• **TO BE DONE**
Can you write out, word for word, every line from the one containing "You are a GUI" through the final line of the data, both included, with the pictures left out?

• **LISTING**
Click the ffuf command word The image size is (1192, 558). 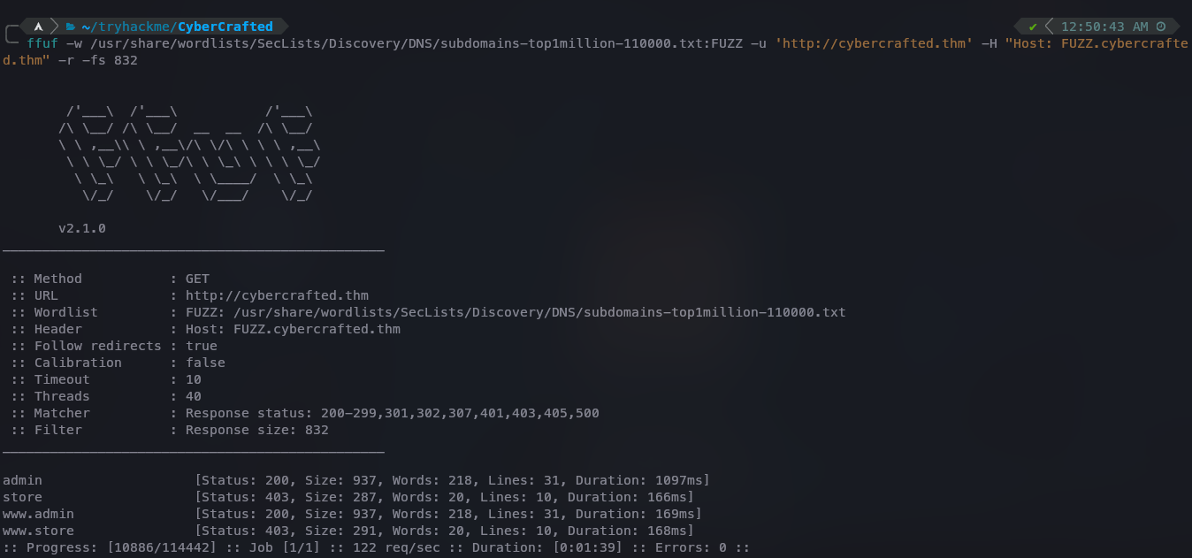pos(42,43)
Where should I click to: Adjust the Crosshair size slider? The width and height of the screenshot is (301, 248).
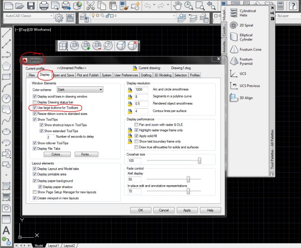tap(200, 160)
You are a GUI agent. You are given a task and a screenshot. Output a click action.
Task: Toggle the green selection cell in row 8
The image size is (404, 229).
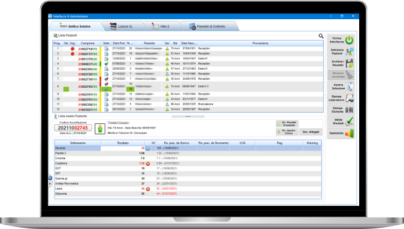[x=66, y=89]
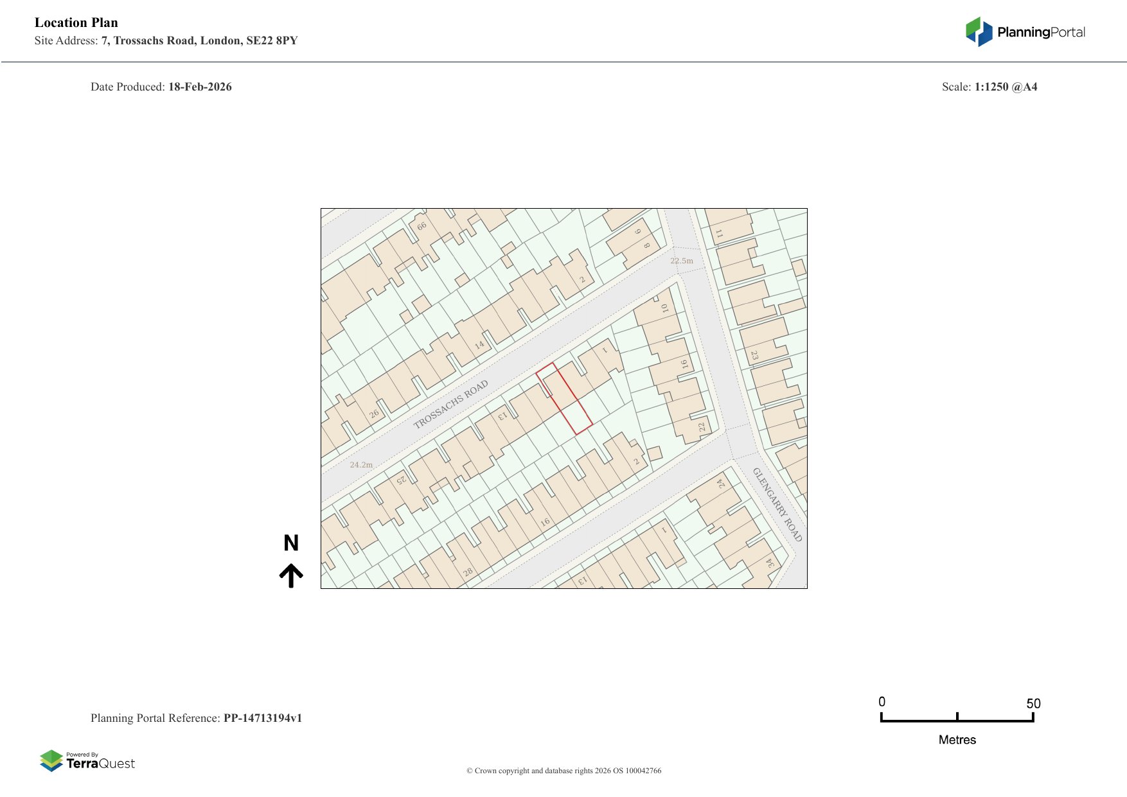The image size is (1127, 797).
Task: Click the Glengarry Road street label
Action: [x=777, y=504]
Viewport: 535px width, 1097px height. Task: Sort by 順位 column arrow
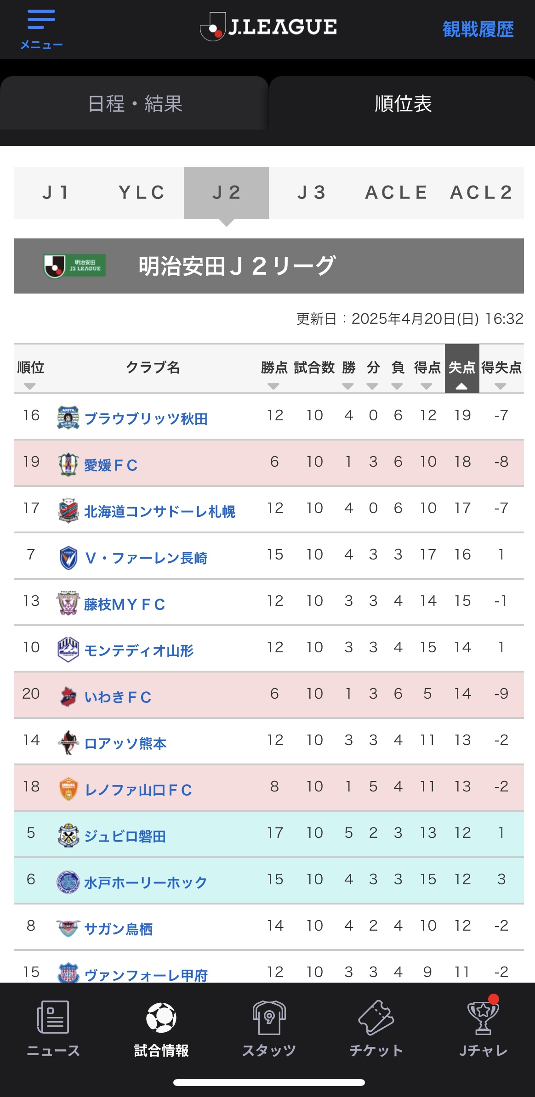pos(30,386)
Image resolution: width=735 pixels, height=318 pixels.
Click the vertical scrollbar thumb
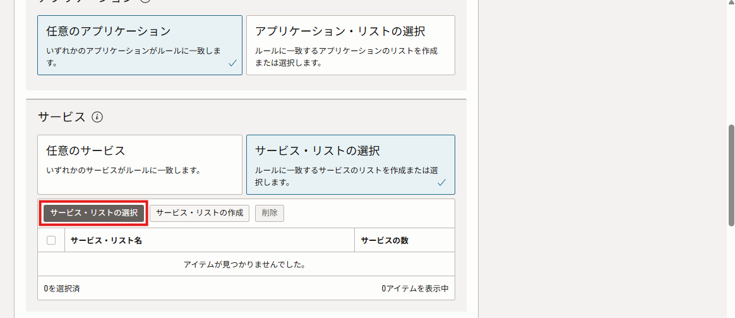(731, 174)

• **RESPONSE TO THIS TASK**
You are a GUI agent. You are given a task and a screenshot. Output a click action.
Task: Toggle the green selection cell in row 8
The image size is (404, 229).
[x=66, y=89]
The image size is (1127, 797).
Task: Click the Glengarry Road street label
Action: [x=777, y=504]
Viewport: 535px width, 1097px height. Task: Sort by 順位 column arrow
pos(30,386)
Image resolution: width=735 pixels, height=318 pixels.
Click the vertical scrollbar thumb
(731, 174)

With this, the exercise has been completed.